I remember running after the ephemeral bugs, crazed and giggling across our lush midwestern lawns. The true green of the fescue glinting under street lamps, only to be trampled by our callused feet. These calluses were earned. Much playtime went into the development of the armour that would allow me to run on hot pavement at the pool, grip stones set precariously into the school creek and pedal madly from my pink banana seat. I lived on a street where block parties existed, kick-the-can was played nightly and sugar was passed between neighbors with pleasure. When one is raised in this environment, how could it be possible to not love America and all it stands for?

Every year that I have been in CA for the 4th, I am left unfulfilled. The longing for the Independence Days of my childhood grows. This year it was so overwhelming that I had to leave the group I was with to reign in my melancholy in private. In those short moments of walking faster, I realized that I am so happy with my life, but I can’t get rid of the nagging nostalgia for things that once were.

Anagnorisis.

The Independence Day that remains fondest in my mind wasn’t the most fun. It wasn’t filled by the best show of fireworks, or the most artistically designed choreography. It wasn’t the most delicious. It was spent standing on a bridge with a partially blocked view in Minneapolis. It was sticky and I had to walk for hours that day through crowds and birds. But, I was in the arms of someone I loved. We weren’t even posed in a sappy romantic comedy type fashion. I think after it got cold on the water, those arms wrapped around me to block the wind and boost me up for a better view. It was a very normal day in my memory.

That bridge has since collapsed.

When I catch myself wanting to go back to that time, I savour the memories and let them pass through my mind with a smile. You see, relationships are much like that bridge. The bridge wasn’t particularly old, but it needed to be fixed with more than patches, and the state was so broke it let the repairs idle in favor of funding other programs. Bridge 9430 sustained too much wear every day, and inevitably, it fell. To put it into Bay Area context, imagine what it was like when the Bay Bridge was under construction. They rebuilt the bridge because they needed it to lessen the burden of other routes/it was most direct. But in the time that it was down, people found other ways to get where they needed to go. After it was reopened, we all rejoiced, but the repairs left the bridge slightly unrecognizable in structure, and most importantly, we understood that if it happened again, it wouldn’t be the end of the world like we had maybe previously been thinking.

I can let these memories go because I know I can be happy taking a different route. It might not be a better route. It might not be a route that others can navigate. It might create its own detours.
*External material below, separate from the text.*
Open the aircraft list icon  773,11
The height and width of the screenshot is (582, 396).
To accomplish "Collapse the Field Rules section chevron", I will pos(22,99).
It is just a different route. I don’t love the memories any less, in fact I love them more, because with any twist of fate, I could have lived my entire life without them. And then I would understand the fireworks less. I would feel the beauty of those lightning bugs, the wonder of my name in sparks and the boom of pyrotechnic mortar at a surface level only, and would have to learn how those can be bottled and placed into my heart while on top of some other bridge. When you’re a child just a single spectacular crack of lightning or a falling firework can rattle your insides. Without that 4th of July, I have no idea when I’d have learned that as an adult, I can still be moved at the core. And if that bridge had never fallen, I wouldn’t know that I would have eventually learned some other way.